From FIG. 5, it can be clearly seen that the pipeline stages F1-F3 execute 3 reduction instructions in an interlaced manner. The calculation circuit P0-P3 sequentially generates temporary results (e.g. temp1-temp4) of the first reduction instruction, temporary results (e.g. temp1-temp 4) of the second reduction instruction, a final result of the first reduction instruction, and a final result of the second reduction instruction. In some embodiments, the 1st to 3rd clocks are called the first iteration corresponding to the first reduction instruction, the 4th to 6th clocks are called the second iteration corresponding to the first reduction instruction, and the 7th to 9th clocks are called the third iteration corresponding to the first reduction instruction. Similarly, the 2nd to 4th clocks are called the first iteration corresponding to the second reduction instruction, the 5th to 7th clocks are called the second iteration corresponding to the second reduction instruction, and the 8th to 10th clocks are called the third iteration corresponding to the second reduction instruction.
Note that the calculation circuit P0 is used several times. The calculation circuit P0 generates a temporal result (e.g. temp 1 and temp6) and the final result of the first and the second reduction instructions. The calculation circuit P1-P3 generates a temporal result (e.g. temp2-5) of the first and the second reduction instructions.
From another perspective, the operation of the calculation circuit P0 is explained here. FIG. 6 illustrates the calculation diagram of each pipeline stage in calculation circuit P0 according to the first embodiment. Please refer to FIG. 3, FIG. 4, and FIG. 6. A table 600 only describes the operations of the multiplexers 421, 422, and the calculation circuit P0.
Before the first clock, the multiplexer 421 selects elements belonging to the first reduction instruction from the source operand 410, and the multiplexer 422 also selects elements belonging to the first reduction instruction from the source operand 410.
In the first clock, the two registers 311, 312 in the pipeline stage F1 stores the elements e0, e1 of the first reduction instruction, respectively. Meanwhile, the multiplexer 421 selects elements belonging to the second reduction instruction from the source operand 410, and the multiplexer 422 also selects elements belonging to the second reduction instruction from the source operand 410.
In the second clock, the registers 321, 322 in the pipeline stage F2 store elements e0, e1 of the first reduction instruction, respectively. The two registers 311, 312 in pipeline stage F1 are used to store elements e0, e1 of the second reduction instruction, respectively. The pipeline stage F2 executes the first reduction instruction, while pipeline stage F1 executes the second reduction instruction. Meanwhile, the multiplexer 421 selects elements belonging to the third reduction instruction from the source operand 410, and the multiplexer 422 selects elements belonging to the third reduction instruction from the source operand 410.
In the third clock, the register 331 in the pipeline stage F3 stores the sum of the two elements e0, e1 corresponding to the first reduction instruction. The pipeline stage F3 executes the first reduction instruction, the pipeline stage F2 executes the second reduction instruction, and the pipeline stage F1 executes the third reduction instruction. The output of the calculation circuit P0 is the temporary result (temp1). Meanwhile, the multiplexer 421 selects the temporary result temp1 generated by the calculation circuit P0, and the multiplexer 422 selects the temporary result temp2 generated by the calculation circuit P1. The 4th and 5th clock follow a similar pattern.

Given problem A: In the pipeline text, which calculation circuit is used several times?
Given problem B: Lay out the part of the data listing entries that opens with the line containing "Click edit pencil" and closes with the line containing "I will point(78,569)." as a Markdown table with the columns Nr and Line, numbering each row and leaving out blank lines.

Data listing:
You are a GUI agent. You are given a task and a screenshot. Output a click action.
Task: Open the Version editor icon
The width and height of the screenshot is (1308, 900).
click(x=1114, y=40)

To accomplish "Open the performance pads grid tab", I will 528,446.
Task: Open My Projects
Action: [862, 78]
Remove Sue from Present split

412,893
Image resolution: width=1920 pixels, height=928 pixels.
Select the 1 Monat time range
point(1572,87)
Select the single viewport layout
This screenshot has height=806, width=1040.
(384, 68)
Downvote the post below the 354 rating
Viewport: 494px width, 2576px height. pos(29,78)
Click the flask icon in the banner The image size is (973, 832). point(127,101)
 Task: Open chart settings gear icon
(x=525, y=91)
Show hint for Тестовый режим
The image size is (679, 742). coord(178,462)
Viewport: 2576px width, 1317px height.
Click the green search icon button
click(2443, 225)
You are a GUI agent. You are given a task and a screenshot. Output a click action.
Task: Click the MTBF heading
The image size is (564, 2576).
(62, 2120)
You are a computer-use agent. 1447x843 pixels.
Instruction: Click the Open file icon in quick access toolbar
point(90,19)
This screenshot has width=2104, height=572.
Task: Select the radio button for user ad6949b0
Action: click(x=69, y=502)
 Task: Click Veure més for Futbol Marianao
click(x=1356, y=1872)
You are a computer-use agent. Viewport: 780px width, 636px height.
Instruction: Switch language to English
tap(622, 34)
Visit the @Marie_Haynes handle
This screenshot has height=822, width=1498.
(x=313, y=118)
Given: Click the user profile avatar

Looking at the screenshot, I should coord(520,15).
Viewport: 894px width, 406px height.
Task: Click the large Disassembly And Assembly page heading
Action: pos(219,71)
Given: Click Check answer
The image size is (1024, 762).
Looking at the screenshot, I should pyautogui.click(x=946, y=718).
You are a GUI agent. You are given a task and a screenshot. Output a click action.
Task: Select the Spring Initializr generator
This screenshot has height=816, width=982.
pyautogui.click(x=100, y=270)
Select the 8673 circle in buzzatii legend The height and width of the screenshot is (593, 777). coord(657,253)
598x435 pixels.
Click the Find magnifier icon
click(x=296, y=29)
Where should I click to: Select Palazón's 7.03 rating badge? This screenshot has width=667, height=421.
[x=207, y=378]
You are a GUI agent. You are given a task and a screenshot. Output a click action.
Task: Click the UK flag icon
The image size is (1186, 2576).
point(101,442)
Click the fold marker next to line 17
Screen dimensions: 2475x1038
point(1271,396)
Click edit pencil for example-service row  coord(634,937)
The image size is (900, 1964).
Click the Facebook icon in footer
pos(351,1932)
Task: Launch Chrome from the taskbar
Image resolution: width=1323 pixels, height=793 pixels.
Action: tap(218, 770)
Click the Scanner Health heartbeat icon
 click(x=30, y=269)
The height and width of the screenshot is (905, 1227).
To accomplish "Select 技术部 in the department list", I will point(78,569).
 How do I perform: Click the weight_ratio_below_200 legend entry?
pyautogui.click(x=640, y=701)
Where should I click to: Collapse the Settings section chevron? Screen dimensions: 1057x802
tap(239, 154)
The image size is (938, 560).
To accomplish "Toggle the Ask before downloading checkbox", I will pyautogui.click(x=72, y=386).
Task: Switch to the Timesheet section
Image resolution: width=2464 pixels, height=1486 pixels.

Correct answer A: Calculation circuit P0.

Correct answer B:
| Nr | Line |
|---|---|
| 1 | Click edit pencil for example-service row  coord(634,937) |
| 2 | The image size is (900, 1964). |
| 3 | Click the Facebook icon in footer |
| 4 | pos(351,1932) |
| 5 | Task: Launch Chrome from the taskbar |
| 6 | Image resolution: width=1323 pixels, height=793 pixels. |
| 7 | Action: tap(218, 770) |
| 8 | Click the Scanner Health heartbeat icon |
| 9 |  click(x=30, y=269) |
| 10 | The height and width of the screenshot is (905, 1227). |
| 11 | To accomplish "Select 技术部 in the department list", I will point(78,569). |